Once Paul got into the Electromatic, however, he found some problems -- it had the incorrect crystal fitted and to enable the movement to be fitted with the incorrect crystal, someone had cut slots out of the movement ring. In addition, the battery contact was slightly broken and the crown was heavily worn. He recommended that we use the movement (and other better parts) out of the Electric and then came the bonus -- the Electric had the (relatively) rare Landeron 4751 movement in it (hacking, no battery disconnect.) So, while not the original movement, I like the fact that I have a working example of the rarer version of the Landeron -- here is the final product, with an era-correct NOS band that I pulled from the watch-band archives.





Notice that this watch doesn't have the cross-hatched crown that a lot of Landeron-based watches had from this era.
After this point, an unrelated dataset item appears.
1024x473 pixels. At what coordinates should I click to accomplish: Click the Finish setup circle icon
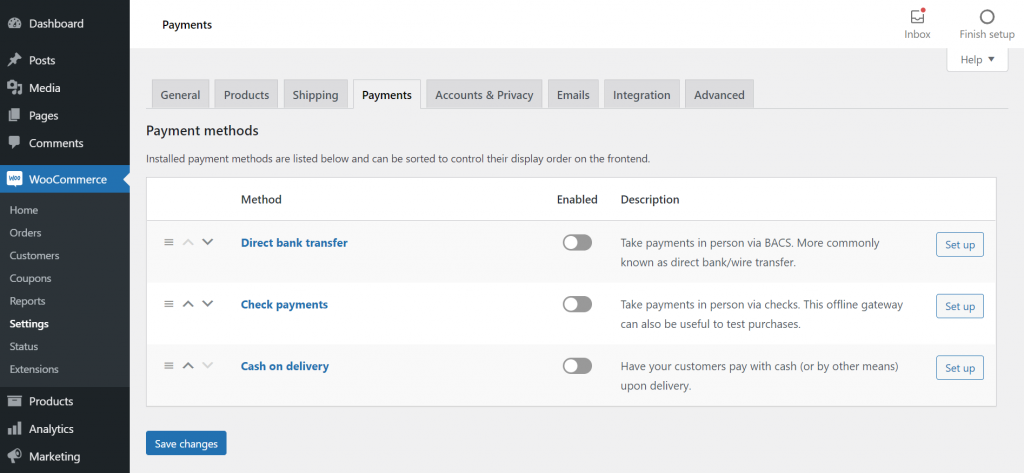pos(987,17)
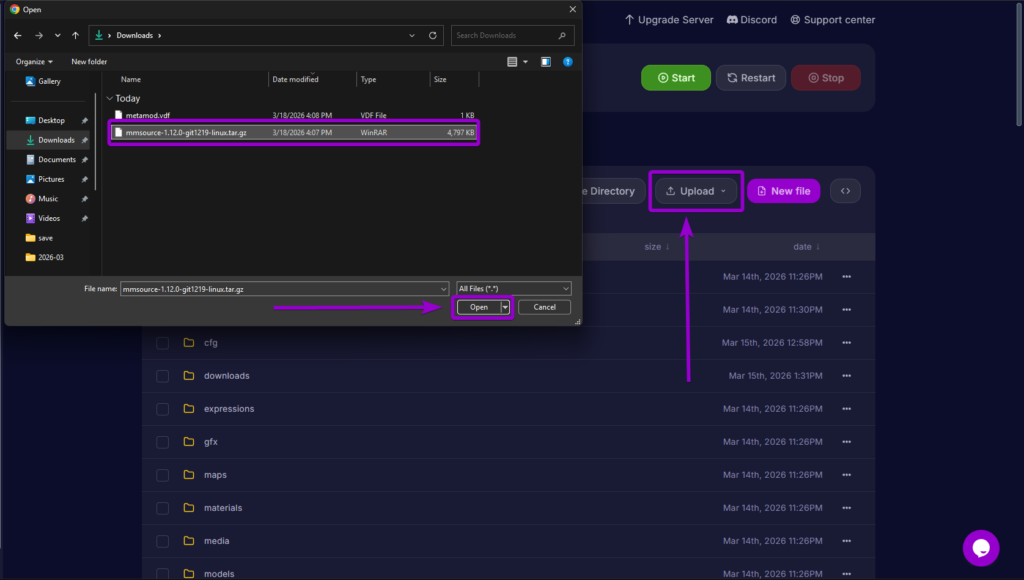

I don't know if this is because it's been replaced, or if it never had one (neither of the Clintons I sent Paul had a cross-hatched crown.)



This watch also doesn't have the central battery hatch that many Landerons had, and has a conventional case back instead.



Overall, I'm EXTREMELY pleased with the job that Paul did with this watch! I'll also note that, while these movements have a reputation for not being terribly accurate, the Electromatic, in the two weeks that I've had it back and running, has only lost 1 minute!


----------



## PDXWatchCollector (Nov 15, 2013)

The second watch I sent over was Hamilton Electronic Argo. This one I'd gotten as complete set, including box, paperwork and tags, but it was not running, and, worryingly, there was fogging to the inside of the glass crystal. That often means that the battery had discharged and eaten the movement, and since this watch is one you have to access via the crystal, was beyond my abilities to check.

Fortunately, Paul found that the only problem was that the impulse jewel had broken off of the movment, and so needed to be replaced. An interesting fact here that Paul shared was that, in looking at his stock of these ESA movements, this appears to be a common problem with these otherwise robust movements. Here's what it looks like.









Below, you can see that the watch still has the original sticker on the caseback; also note the screws that secure the NSA band to the case. I gave Paul a bit of a heart-attack, as I'd removed the band and screws for transport to the UK, and in reassembling the watch post service, Paul didn't recall that he'd never had the screws. Apparently he spent some time tearing the workshop apart looking for them before asking me if I had them ... happily, I did! :yes:



However, in the end, I have a problem. As i mentioned in my last post with the Omega f300, I have pencil-thin writst, and despite this NSA band being a "small" size, it's still about half an inch too large for my wrists!! :wallbash: So, for now, it willl be a 'museum piece' in my collection, which, with the completeness of the package it came with, isn't the worst thing ... Still, I'm trying to brainstorm a solution, since you can't resize these NSA bands. I have an idea involving velcro, which I'll report on if I ever get around to it ... but it was imperative for me to get this watch serviced, even knowing that, because of my concerns of a leaking battery sitting in the watch.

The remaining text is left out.